Huntington’s disease is a genetically inherited neurodegenerative disorder caused by an autosomal dominant mutation in the huntingtin gene resulting in a trinucleotide (CAG) repeat expansion with over 40 repeats.
Symptoms
Symptoms start with subtle cognitive changes, such as personality changes and altered mental ability. The patient then moves on to develop the more noticeable physical symptoms such as chorea (jerky and often random uncontrollable movements), lack of coordination, and abnormal posture and gait.
This eventually leads to abnormal facial expressions, dysphagia (swallowing difficulties), dysarthria (speaking difficulties), weight loss, dementia (cognitive decline), aggression, depression, compulsive behaviour (lack of inhibition) and insomnia.
Currently there is no cure for Huntington’s disease and it is typically fatal in 15-20 years after the initial symptoms. Full-time care is often needed for late-stage patients. To date, tetrabenazine is the only drug which can improve the quality of life by ameliorating some of the physical symptoms; however, it does increase the risk of severe depression in patients.
What are antibodies?
Antibodies are large Y-shaped proteins synthesized by the body in response to a pathogen. The antibody-producing cells then recognize any future attacks by the same pathogen. This phenomenon is also the basis of active immunization through vaccination.
Each antibody is highly specific to one antigen, which essentially tags one or more pathogens with this antigen so that the immune system can respond to the attack.

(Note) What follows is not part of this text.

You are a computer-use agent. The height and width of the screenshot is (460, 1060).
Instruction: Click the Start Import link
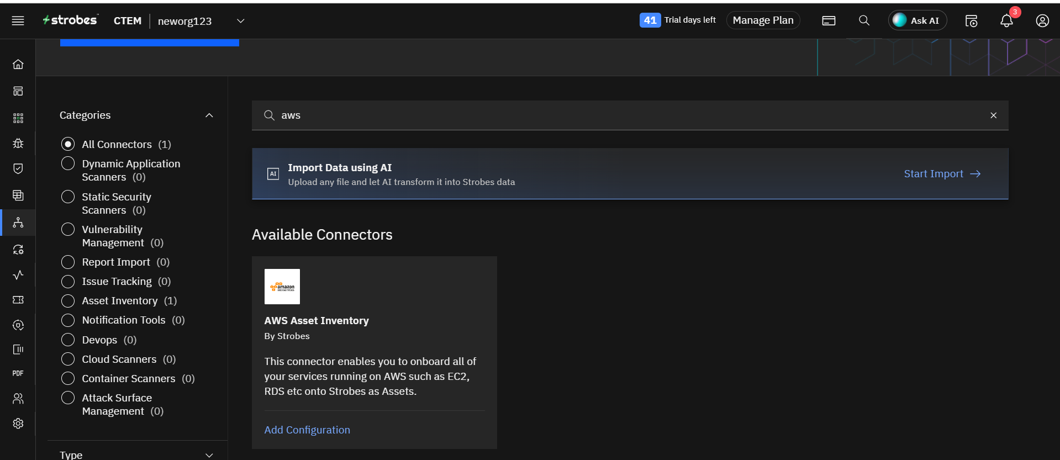click(942, 174)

This reaction may lead to macrophage recruitment to engulf the pathogens.
Highly specific antibodies may also be produced against any protein, including endogenous receptors and proteins, and this can cause specific therapeutic targeting.
Can antibodies be used to treat Huntington’s?
Semaphorin-4D (SEMA4D) is a protein that is involved in many processes that ultimately lead to inflammation in Huntington’s disease, among other neurodegenerative diseases. A humanised monoclonal antibody against SEMA4D is currently being developed to block or inhibit the action of SEMA4D to prevent neuroinflammation in disease pathogenesis.
Phase II clinical trials are going on, and are expected to be completed in 2020. Initial results do suggest that the antibody is safe and can be largely effective in ameliorating some key pathological changes associated with Huntington’s disease. Furthermore, in 2016 the FDA has approved a fast-track designation for this vaccine in the treatment of Huntington’s disease.
In addition, single-chain Fv antibodies (a fusion protein composed of different immunoglobulin components) have also been shown to bind to distinctive regions of the Huntingtin protein product, reducing protein aggregation and reducing cytotoxicity in tissue culture studies of Huntington’s disease. Although further translational work needs to be done using these types of antibodies, it is an encouraging therapeutic avenue.
Summary
Antibody-mediated treatments strategies in neurodegenerative diseases including Huntington’s disease promise to successfully slow disease progression by reducing neuroinflammation, as well as potentially restoring brain volume by actively encouraging brain recovery.
Current clinical trials and pre-clinical animal research is on to test various antibodies in the treatment of Huntington’s. Some of those trials will be completed in the next couple of years and their results will be important in changing the direction of neurodegenerative treatments, if proven to be successful.
Sources
- https://www.nhs.uk/conditions/huntingtons-disease/
- Abdulrahman GO, 2011. Yale J Biol Med 84(3):311-19 https://www.ncbi.nlm.nih.gov/pmc/articles/PMC3178862/
- www.vaccinex.com/…/
- Rodrigues & Wild, 2018. J Huntingtons Dis. 7(3):279-86 https://www.ncbi.nlm.nih.gov/pmc/articles/PMC6087448/
Further Reading
- All Huntington's Disease Content
- What is Huntington’s Disease?
- Huntington’s Disease Symptoms
- Huntington’s Disease Diagnosis
- Huntington’s Disease Genetics
Last Updated: Jan 23, 2019
Written by
Osman Shabir
Osman is a Neuroscience PhD Research Student at the University of Sheffield studying the impact of cardiovascular disease and Alzheimer's disease on neurovascular coupling using pre-clinical models and neuroimaging techniques.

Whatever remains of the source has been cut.